La demanderesse étant la partie perdante, elle doit supporter la taxe d’opposition ainsi que les frais exposés par l’opposante aux fins de la présente procédure.
Conformément à l’article 109, paragraphe 1 et (7) du RMUE et à l’article 18, paragraphe 1, point c) i), du REMUE, les frais à payer à l’opposante sont la taxe d’opposition et les frais de représentation, qui sont fixés sur la base du taux maximal qui y est fixé.
De la division d’opposition
Valeria ANCHINI Claudia SCHLIE Félix Ortuño LÓPEZ
Conformément à l’article 67 du RMUE, toute partie peut recourir contre cette décision pour autant que cette dernière n’ait pas fait droit à ses prétentions.
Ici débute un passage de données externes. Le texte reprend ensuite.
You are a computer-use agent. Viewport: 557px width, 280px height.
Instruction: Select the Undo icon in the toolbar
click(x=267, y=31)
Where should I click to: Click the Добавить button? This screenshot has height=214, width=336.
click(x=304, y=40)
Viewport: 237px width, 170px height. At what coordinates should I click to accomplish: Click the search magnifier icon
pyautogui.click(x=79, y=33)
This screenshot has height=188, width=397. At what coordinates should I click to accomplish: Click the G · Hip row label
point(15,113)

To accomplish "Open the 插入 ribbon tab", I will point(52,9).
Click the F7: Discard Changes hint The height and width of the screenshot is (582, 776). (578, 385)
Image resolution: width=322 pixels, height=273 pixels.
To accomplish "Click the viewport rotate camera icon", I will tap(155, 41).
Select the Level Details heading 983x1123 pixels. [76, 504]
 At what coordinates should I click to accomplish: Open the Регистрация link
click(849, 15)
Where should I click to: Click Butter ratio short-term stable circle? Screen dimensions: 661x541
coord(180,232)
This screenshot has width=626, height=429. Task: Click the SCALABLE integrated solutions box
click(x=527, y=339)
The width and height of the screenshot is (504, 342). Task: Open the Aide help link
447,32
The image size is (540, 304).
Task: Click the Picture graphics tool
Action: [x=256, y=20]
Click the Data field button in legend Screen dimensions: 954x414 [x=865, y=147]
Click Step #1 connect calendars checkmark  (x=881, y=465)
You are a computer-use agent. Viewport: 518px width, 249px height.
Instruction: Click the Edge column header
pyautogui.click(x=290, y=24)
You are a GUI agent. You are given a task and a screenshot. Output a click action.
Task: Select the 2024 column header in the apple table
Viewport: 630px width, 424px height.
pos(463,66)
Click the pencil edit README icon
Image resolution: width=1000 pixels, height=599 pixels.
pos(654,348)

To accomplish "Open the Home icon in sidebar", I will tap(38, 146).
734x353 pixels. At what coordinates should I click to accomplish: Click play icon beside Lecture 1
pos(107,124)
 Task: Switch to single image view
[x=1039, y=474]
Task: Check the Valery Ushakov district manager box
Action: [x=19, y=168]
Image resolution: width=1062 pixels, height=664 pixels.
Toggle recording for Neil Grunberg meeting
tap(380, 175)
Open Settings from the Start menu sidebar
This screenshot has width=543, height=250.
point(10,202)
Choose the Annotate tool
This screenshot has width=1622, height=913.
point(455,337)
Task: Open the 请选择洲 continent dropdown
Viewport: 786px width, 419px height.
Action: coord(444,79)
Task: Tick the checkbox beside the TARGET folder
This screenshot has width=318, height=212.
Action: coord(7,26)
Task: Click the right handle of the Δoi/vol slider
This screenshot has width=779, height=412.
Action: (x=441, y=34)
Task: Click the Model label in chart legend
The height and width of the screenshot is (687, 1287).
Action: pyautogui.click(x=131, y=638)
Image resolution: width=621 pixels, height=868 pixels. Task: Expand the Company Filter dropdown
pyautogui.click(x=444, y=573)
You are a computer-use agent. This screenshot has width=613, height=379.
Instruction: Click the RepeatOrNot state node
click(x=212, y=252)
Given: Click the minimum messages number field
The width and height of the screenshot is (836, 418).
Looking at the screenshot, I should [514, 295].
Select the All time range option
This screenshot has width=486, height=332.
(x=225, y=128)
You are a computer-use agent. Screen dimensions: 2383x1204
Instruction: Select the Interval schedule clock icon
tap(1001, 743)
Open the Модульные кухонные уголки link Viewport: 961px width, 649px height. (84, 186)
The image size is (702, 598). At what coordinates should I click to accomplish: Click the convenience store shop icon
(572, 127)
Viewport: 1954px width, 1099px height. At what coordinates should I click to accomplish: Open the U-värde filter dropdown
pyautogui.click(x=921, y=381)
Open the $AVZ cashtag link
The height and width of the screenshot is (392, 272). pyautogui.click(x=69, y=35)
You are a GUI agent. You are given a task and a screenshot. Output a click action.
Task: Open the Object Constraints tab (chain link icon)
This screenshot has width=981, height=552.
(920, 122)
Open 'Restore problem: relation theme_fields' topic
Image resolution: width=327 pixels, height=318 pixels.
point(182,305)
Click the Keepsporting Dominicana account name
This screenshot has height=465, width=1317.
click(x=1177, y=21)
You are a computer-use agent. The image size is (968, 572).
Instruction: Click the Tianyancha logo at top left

Conformément à l’article 68 du RMUE, le recours doit être formé par écrit auprès de l’Office dans un délai de deux mois à compter du jour de la notification de la présente décision. L’acte de recours est déposé dans la langue de procédure de la décision attaquée. En outre, un mémoire exposant les motifs du recours doit être déposé par écrit dans un délai de quatre mois à compter de cette date. Le recours n’est considéré comme formé qu’après paiement de la taxe de recours d’un montant de 720 EUR.